Par quelles étapes techniques et poétiques avez-vous effectué le passage de l’aspect relatif du monde phénoménal à son aspect « absolu » ?
Par la chaîne de transfert de l’information qui commence hors de l’espace-temps, dans une matrice informationnelle et finit par émaner dans notre dimension en se cristallisant. La manifestation dans notre espace-temps est alors quantifiable, mesurable et visible d’une certaine manière. Chaque forme, chaque force requièrent un médium adapté pour se laisser voir (ferrofluide pour les champs magnétiques par exemple).
Quel type d’information spécifique peuvent fournir vos images ?
qu’une information sous jacente existe à à notre monde phénoménal. (les religions l’appelle Dieu).
Considérez-vous vos nouvelles œuvres comme une imagerie (au sens binaire du terme) ou comme une « simple » image (qui comme le précise Georges Didi-Huberman n’est jamais simple) ? Comme une simple image qui n’est jamais simple ! Car la prise de vue n’est que la fin d’un long processus de recherche, d’expérimentations et de construction d’installations permettant de visualiser une force particulière (résonances, vibrations, gravité, champs magnétique, champs morphogénique)
Vous définiriez-vous comme le photographe de la matière et de son vide ?
Oui, si vous vous limitez à la matière, car le vide tel que vous l’énoncez n’est qu’une matière diluée. Le vide n’est pas hors du temps ni de l’espace.
Votre travail reste avant tout transcendant ? Le rattachez-vous à une tradition précise et laquelle ?
Il pourrait se rattacher à une forme d’ésotérisme ou d’occultisme, une sorte de quête spirituelle afin de comprendre dans quelle réalité vivons-nous.
Vous écrivez que « La matière est une illusion » : en contrepoint ‚considérez vous vos images comme illusion de la matière ?
Oui, tout à fait, je ne fais que soulever un peu plus le voile de la matière.

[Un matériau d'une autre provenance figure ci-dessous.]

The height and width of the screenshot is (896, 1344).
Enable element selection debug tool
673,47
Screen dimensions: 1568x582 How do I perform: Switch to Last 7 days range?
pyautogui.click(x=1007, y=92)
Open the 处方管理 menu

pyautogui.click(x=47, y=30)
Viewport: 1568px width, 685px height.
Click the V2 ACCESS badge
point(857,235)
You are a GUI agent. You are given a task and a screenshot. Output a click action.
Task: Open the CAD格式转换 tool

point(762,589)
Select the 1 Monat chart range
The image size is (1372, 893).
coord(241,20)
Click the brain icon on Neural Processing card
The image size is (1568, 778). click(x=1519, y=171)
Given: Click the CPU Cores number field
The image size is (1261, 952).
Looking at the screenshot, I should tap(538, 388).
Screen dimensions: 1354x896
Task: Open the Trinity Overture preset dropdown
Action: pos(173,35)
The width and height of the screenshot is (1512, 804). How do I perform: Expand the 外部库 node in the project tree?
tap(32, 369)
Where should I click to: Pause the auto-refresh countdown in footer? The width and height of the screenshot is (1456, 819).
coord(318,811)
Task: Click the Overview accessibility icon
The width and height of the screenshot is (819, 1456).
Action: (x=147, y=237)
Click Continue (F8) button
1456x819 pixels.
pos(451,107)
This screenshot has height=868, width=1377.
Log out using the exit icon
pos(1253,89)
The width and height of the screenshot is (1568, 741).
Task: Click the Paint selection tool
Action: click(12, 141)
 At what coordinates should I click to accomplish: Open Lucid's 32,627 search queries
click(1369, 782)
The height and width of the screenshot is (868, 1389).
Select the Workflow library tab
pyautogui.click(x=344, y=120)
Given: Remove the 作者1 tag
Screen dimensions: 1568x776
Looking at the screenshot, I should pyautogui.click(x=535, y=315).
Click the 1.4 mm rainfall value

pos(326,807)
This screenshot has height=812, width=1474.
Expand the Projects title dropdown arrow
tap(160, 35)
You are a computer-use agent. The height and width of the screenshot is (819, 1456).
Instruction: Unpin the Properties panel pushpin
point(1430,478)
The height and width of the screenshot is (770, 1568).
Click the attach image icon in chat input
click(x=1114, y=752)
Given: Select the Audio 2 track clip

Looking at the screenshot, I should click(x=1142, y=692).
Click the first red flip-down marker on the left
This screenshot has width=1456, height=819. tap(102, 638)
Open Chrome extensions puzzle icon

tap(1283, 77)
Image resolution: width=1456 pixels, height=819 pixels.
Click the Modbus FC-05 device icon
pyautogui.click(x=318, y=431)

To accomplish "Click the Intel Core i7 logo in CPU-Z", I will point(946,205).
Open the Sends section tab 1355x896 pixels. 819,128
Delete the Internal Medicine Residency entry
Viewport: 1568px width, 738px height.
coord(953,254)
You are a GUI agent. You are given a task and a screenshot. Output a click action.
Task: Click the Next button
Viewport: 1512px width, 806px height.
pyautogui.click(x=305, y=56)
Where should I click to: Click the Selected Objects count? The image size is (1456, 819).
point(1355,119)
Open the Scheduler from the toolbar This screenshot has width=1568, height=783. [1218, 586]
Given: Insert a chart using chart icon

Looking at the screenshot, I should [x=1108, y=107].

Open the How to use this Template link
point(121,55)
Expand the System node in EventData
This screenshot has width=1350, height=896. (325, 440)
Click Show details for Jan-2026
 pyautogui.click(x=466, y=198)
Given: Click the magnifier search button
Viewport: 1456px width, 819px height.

A la manière de Proust — mais selon bien sûr d’autres voies -, êtes vous à la recherche de ce qu’il nomme « le temps pur » ?
Pas du tout, le temps n’est qu’une des conséquence de la lecture de l’information par la conscience. La conscience est au cœur de tout et elle est dans tout.
Photographier le microcosme, n’est-ce pas faire retour au macrocosme ?
Oui, c’est l’analogie préféré des Occultistes. Tout et dans tout et réciproquement. Etudier le microcosme, c’est étudier par analogie le macrocosme.
Pourquoi n’utilisez-vous — pour la mise en image de la manifestation des forces invisibles — aucune transformation numérique ?
Pour un souci de transparence et de respect concernant la beauté naturelle des forces qui se sont manifestées. Aussi, étant l’un des pionniers de l’image numérique et des outils de post-production, je m’en suis volontairement éloigné à cause d’un constat : aujourd’hui, tout le monde peut avoir accès à Photoshop ou autres, cela n’a aucun intérêt pour moi de continuer dans cette voie-là.
« A l’échelle de l’infiniment petit, la matière n’existe plus en tant que tel, elle correspond à des vibrations », écrivez-vous : en ce sens vous sentez-vous proche des images de la matière telles que le CERN, avec son anneau de vitesse, donne à voir ?
Le CERN donne à voir des images factuelles, brutes tout comme moi. Mais les chercheurs du CERN n’ont pas de volonté artistique et de mise en lumière ou de cadrage ou de mise en scène.
Définiriez-vous vos images comme une morphogénèse ?
Oui, pourquoi pas, car il s’agit bien d’un ensemble de forces invisibles, structurées et complémentaires.
Quelle question ai-je oublié de vous poser ?
Je crois que c’est déjà suffisant…
Présentation et entretien réalisés par jean-paul gavard-perret pour lelitteraire.com, le 6 avril 2016.